■ **Activity**:
Starting at the first line and ending at the last, repeat the material word for word.

■ **Listed entries**:
*** Block opens ***
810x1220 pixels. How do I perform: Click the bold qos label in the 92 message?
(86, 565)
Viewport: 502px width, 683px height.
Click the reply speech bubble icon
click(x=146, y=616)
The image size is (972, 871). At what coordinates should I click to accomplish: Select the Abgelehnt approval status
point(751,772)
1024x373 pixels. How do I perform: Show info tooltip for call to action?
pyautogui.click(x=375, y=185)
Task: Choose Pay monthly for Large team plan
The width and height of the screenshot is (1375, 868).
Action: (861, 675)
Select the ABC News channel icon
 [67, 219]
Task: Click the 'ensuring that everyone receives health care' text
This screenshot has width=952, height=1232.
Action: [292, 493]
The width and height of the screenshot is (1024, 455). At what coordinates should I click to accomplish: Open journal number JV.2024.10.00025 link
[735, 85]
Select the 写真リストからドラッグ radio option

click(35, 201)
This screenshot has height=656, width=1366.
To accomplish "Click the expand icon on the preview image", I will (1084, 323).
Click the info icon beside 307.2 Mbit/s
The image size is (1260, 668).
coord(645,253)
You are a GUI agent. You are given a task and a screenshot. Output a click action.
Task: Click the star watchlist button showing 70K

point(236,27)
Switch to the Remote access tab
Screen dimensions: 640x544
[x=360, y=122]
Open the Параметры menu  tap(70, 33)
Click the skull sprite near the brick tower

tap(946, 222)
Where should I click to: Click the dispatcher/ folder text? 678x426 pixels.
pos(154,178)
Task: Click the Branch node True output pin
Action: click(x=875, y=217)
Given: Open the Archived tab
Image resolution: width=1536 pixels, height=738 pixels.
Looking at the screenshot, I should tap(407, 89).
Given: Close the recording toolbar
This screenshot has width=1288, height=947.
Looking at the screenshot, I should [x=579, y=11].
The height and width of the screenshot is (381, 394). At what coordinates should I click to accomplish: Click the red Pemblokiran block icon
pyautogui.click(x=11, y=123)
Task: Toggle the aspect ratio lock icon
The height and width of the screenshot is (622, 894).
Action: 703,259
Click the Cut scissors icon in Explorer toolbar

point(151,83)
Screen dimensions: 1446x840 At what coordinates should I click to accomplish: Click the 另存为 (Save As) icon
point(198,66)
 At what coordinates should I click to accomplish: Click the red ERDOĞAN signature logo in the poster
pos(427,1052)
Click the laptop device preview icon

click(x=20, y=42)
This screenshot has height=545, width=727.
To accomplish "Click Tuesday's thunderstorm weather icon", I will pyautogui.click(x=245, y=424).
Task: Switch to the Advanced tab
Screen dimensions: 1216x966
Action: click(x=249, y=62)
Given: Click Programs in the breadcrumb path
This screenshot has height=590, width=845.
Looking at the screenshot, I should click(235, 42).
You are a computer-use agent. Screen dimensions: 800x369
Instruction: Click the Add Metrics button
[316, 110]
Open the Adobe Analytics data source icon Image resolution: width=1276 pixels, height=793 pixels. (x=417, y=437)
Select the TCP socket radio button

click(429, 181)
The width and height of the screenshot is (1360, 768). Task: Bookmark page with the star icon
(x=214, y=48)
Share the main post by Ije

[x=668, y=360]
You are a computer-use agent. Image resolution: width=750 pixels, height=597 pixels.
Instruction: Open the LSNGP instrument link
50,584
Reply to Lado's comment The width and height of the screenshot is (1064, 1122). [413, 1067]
*** Block closes ***
■ **Answer for this exercise**:
810x1220 pixels. How do I perform: Click the bold qos label in the 92 message?
(86, 565)
Viewport: 502px width, 683px height.
Click the reply speech bubble icon
click(x=146, y=616)
The image size is (972, 871). At what coordinates should I click to accomplish: Select the Abgelehnt approval status
point(751,772)
1024x373 pixels. How do I perform: Show info tooltip for call to action?
pyautogui.click(x=375, y=185)
Task: Choose Pay monthly for Large team plan
The width and height of the screenshot is (1375, 868).
Action: (861, 675)
Select the ABC News channel icon
 [67, 219]
Task: Click the 'ensuring that everyone receives health care' text
This screenshot has width=952, height=1232.
Action: [292, 493]
The width and height of the screenshot is (1024, 455). At what coordinates should I click to accomplish: Open journal number JV.2024.10.00025 link
[735, 85]
Select the 写真リストからドラッグ radio option

click(35, 201)
This screenshot has height=656, width=1366.
To accomplish "Click the expand icon on the preview image", I will (1084, 323).
Click the info icon beside 307.2 Mbit/s
The image size is (1260, 668).
coord(645,253)
You are a GUI agent. You are given a task and a screenshot. Output a click action.
Task: Click the star watchlist button showing 70K

point(236,27)
Switch to the Remote access tab
Screen dimensions: 640x544
[x=360, y=122]
Open the Параметры menu  tap(70, 33)
Click the skull sprite near the brick tower

tap(946, 222)
Where should I click to: Click the dispatcher/ folder text? 678x426 pixels.
pos(154,178)
Task: Click the Branch node True output pin
Action: click(x=875, y=217)
Given: Open the Archived tab
Image resolution: width=1536 pixels, height=738 pixels.
Looking at the screenshot, I should tap(407, 89).
Given: Close the recording toolbar
This screenshot has width=1288, height=947.
Looking at the screenshot, I should [x=579, y=11].
The height and width of the screenshot is (381, 394). At what coordinates should I click to accomplish: Click the red Pemblokiran block icon
pyautogui.click(x=11, y=123)
Task: Toggle the aspect ratio lock icon
The height and width of the screenshot is (622, 894).
Action: 703,259
Click the Cut scissors icon in Explorer toolbar

point(151,83)
Screen dimensions: 1446x840 At what coordinates should I click to accomplish: Click the 另存为 (Save As) icon
point(198,66)
 At what coordinates should I click to accomplish: Click the red ERDOĞAN signature logo in the poster
pos(427,1052)
Click the laptop device preview icon

click(x=20, y=42)
This screenshot has height=545, width=727.
To accomplish "Click Tuesday's thunderstorm weather icon", I will pyautogui.click(x=245, y=424).
Task: Switch to the Advanced tab
Screen dimensions: 1216x966
Action: click(x=249, y=62)
Given: Click Programs in the breadcrumb path
This screenshot has height=590, width=845.
Looking at the screenshot, I should click(235, 42).
You are a computer-use agent. Screen dimensions: 800x369
Instruction: Click the Add Metrics button
[316, 110]
Open the Adobe Analytics data source icon Image resolution: width=1276 pixels, height=793 pixels. (x=417, y=437)
Select the TCP socket radio button

click(429, 181)
The width and height of the screenshot is (1360, 768). Task: Bookmark page with the star icon
(x=214, y=48)
Share the main post by Ije

[x=668, y=360]
You are a computer-use agent. Image resolution: width=750 pixels, height=597 pixels.
Instruction: Open the LSNGP instrument link
50,584
Reply to Lado's comment The width and height of the screenshot is (1064, 1122). [413, 1067]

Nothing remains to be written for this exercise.